Collected data entries
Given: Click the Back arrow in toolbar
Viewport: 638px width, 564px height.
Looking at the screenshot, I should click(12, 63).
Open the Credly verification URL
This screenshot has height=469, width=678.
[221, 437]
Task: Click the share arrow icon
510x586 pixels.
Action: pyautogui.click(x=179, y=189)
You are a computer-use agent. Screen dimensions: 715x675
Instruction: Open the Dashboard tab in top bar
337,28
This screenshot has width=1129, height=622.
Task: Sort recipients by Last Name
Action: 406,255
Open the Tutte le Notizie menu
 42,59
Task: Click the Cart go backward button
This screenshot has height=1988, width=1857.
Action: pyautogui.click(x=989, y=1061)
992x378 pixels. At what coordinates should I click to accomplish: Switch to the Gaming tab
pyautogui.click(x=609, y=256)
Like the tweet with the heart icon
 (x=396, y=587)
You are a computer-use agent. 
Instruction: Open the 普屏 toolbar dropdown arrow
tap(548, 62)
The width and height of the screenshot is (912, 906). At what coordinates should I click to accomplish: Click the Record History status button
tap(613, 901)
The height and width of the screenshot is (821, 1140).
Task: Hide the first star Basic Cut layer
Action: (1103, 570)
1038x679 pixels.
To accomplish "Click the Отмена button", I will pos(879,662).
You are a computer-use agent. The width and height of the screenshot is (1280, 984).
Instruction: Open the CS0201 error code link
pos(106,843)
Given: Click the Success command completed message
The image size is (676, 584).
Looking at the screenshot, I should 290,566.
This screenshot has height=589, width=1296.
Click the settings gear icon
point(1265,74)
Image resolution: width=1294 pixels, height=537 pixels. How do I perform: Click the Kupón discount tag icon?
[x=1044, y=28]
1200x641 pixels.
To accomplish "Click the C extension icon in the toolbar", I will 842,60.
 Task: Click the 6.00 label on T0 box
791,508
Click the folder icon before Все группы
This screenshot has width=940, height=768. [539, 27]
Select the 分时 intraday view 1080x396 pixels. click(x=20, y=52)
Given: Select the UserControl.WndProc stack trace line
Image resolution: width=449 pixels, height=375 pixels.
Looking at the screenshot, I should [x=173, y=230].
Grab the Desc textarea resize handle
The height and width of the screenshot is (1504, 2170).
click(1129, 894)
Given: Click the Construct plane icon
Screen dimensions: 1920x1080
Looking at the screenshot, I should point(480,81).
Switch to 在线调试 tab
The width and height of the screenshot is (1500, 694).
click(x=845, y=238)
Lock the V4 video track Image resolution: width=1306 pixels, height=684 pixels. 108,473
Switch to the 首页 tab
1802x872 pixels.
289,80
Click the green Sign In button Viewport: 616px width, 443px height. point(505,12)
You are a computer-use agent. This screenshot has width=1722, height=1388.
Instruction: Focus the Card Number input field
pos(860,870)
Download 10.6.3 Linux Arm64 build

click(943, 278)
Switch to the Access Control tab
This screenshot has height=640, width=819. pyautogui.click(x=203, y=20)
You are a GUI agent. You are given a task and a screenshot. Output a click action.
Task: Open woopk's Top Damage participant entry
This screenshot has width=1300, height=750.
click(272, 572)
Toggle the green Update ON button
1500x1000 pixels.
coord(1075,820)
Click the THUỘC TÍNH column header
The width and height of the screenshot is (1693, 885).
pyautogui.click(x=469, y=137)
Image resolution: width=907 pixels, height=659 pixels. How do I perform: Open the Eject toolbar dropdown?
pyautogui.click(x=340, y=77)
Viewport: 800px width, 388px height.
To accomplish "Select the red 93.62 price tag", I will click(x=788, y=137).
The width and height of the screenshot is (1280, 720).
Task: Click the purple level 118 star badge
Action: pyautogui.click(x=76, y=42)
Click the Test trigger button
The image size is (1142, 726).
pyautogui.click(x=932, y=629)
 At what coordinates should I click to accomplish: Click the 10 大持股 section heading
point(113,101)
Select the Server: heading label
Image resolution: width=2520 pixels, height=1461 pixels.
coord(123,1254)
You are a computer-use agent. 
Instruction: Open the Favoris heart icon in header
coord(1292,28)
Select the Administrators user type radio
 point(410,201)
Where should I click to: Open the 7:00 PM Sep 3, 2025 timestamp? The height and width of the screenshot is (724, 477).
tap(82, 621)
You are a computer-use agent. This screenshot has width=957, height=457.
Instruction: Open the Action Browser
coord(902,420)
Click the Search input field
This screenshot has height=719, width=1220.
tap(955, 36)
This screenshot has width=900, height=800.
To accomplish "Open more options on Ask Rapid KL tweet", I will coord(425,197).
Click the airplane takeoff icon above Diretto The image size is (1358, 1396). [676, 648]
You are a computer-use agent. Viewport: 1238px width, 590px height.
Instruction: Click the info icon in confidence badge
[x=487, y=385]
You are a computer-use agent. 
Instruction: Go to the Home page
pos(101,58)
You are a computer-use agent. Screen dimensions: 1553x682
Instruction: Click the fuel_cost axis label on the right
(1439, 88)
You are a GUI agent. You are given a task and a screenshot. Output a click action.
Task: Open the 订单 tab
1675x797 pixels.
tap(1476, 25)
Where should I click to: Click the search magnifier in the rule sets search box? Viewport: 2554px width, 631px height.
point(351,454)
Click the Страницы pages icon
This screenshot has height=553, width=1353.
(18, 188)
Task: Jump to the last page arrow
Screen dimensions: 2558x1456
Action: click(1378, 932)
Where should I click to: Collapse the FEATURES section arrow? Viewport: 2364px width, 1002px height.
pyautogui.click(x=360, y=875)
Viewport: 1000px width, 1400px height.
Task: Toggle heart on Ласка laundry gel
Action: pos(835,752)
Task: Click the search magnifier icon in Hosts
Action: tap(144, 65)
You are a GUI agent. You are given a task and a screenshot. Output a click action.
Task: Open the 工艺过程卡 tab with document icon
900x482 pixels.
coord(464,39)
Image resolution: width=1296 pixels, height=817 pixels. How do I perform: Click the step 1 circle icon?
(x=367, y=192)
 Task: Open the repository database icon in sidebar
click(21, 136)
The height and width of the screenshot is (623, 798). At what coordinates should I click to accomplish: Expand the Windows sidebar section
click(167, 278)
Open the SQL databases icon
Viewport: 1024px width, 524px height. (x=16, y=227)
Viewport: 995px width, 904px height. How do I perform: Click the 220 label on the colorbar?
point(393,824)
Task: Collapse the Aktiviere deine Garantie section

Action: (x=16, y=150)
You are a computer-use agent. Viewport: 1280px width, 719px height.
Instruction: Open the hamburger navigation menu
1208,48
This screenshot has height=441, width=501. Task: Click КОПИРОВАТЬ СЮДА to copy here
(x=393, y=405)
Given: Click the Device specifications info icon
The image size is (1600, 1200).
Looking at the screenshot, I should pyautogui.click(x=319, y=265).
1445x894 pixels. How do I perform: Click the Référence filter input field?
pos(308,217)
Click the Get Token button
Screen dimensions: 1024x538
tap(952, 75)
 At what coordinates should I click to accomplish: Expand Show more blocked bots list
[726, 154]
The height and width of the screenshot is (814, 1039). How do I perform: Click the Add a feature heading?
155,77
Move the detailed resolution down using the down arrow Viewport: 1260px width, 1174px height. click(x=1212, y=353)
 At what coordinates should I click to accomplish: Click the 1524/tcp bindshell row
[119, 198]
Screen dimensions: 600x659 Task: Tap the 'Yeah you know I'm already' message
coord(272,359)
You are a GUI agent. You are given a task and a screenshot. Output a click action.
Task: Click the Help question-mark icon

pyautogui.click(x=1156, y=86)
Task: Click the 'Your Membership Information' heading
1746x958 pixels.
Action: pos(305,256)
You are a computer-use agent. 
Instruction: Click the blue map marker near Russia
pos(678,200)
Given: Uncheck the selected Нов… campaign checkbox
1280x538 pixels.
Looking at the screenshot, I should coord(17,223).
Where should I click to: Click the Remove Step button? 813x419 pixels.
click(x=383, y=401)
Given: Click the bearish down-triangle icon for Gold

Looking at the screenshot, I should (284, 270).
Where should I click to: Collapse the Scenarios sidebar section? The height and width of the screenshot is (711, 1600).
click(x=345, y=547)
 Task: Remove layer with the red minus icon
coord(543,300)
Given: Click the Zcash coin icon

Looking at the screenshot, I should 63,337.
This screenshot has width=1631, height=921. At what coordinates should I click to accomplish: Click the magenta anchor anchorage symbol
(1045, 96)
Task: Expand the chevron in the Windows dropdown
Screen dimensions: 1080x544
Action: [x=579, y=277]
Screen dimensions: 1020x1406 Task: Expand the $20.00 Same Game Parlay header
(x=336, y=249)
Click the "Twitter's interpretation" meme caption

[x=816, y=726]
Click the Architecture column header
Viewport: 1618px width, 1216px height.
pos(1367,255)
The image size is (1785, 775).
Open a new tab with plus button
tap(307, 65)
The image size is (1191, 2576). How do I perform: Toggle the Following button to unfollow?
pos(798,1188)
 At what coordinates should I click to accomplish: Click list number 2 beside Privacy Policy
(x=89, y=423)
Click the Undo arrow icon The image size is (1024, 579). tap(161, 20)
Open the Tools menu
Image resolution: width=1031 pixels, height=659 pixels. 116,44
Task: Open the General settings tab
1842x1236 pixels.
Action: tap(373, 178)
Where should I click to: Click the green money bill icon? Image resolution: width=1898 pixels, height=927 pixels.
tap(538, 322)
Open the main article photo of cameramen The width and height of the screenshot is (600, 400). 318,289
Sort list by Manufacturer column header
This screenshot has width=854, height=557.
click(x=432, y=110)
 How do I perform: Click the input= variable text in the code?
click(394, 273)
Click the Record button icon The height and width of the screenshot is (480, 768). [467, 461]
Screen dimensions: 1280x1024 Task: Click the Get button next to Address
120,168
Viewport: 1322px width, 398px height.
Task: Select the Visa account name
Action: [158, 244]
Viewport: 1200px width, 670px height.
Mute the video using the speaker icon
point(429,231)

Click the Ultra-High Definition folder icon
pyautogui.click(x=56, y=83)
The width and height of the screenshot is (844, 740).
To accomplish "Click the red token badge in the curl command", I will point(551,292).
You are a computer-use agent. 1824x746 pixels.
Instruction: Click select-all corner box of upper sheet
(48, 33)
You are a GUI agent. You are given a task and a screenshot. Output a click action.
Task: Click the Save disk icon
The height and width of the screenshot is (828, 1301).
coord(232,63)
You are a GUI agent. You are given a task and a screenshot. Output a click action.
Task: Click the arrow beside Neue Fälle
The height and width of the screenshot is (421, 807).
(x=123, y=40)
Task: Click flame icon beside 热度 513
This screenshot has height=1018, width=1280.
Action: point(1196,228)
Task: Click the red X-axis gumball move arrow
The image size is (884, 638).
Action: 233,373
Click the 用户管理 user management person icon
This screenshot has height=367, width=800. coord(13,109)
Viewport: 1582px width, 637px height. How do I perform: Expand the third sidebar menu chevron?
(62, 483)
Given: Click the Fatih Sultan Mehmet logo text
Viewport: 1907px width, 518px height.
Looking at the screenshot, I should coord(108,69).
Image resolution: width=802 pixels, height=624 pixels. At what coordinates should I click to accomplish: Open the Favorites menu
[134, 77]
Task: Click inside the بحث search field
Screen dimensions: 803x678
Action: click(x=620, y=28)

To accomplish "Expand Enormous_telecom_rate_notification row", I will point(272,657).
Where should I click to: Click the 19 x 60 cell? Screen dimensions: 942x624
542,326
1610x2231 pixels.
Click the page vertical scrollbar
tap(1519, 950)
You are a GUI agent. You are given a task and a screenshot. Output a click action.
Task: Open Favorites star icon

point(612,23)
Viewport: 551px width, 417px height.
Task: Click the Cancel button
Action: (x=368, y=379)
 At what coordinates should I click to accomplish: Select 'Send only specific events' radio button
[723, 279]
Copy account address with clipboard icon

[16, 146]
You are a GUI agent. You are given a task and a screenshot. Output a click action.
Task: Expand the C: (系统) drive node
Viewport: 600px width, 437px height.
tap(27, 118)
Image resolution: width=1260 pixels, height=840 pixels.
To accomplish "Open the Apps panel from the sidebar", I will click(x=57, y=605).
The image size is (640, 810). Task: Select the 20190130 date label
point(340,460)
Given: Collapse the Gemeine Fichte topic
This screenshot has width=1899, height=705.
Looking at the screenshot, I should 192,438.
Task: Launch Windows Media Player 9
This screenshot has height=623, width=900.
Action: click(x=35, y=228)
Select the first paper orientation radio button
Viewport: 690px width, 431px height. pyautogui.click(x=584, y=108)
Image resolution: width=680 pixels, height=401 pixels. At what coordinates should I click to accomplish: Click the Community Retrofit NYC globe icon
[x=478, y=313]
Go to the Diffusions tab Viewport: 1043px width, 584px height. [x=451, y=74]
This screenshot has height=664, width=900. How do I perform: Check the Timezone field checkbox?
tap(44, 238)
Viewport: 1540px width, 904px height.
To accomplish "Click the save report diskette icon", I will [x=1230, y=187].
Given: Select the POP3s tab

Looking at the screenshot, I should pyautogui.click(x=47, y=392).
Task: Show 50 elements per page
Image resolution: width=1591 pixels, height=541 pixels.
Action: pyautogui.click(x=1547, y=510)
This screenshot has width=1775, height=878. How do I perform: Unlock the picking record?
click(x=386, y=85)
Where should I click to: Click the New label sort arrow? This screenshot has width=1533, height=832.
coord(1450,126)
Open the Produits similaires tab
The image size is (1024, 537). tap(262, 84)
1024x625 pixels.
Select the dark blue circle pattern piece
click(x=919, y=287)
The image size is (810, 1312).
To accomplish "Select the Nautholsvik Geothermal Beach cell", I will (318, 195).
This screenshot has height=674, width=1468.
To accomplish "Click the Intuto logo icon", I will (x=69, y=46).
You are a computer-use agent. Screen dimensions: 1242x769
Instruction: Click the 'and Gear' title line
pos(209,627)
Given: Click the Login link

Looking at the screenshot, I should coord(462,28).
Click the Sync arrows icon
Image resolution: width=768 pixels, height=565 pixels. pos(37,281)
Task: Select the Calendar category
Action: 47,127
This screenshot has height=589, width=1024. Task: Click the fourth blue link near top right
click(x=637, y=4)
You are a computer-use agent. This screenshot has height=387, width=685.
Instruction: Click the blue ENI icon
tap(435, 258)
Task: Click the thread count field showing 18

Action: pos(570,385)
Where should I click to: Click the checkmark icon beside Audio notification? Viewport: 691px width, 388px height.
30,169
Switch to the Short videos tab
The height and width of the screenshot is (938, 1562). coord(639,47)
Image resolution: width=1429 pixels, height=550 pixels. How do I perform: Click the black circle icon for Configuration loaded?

> WHAT TO PRODUCE
Copy out every line of the data in which the word "logo" is found.

> ANSWER SPACE
Given: Click the Fatih Sultan Mehmet logo text
To accomplish "Click the Intuto logo icon", I will (x=69, y=46).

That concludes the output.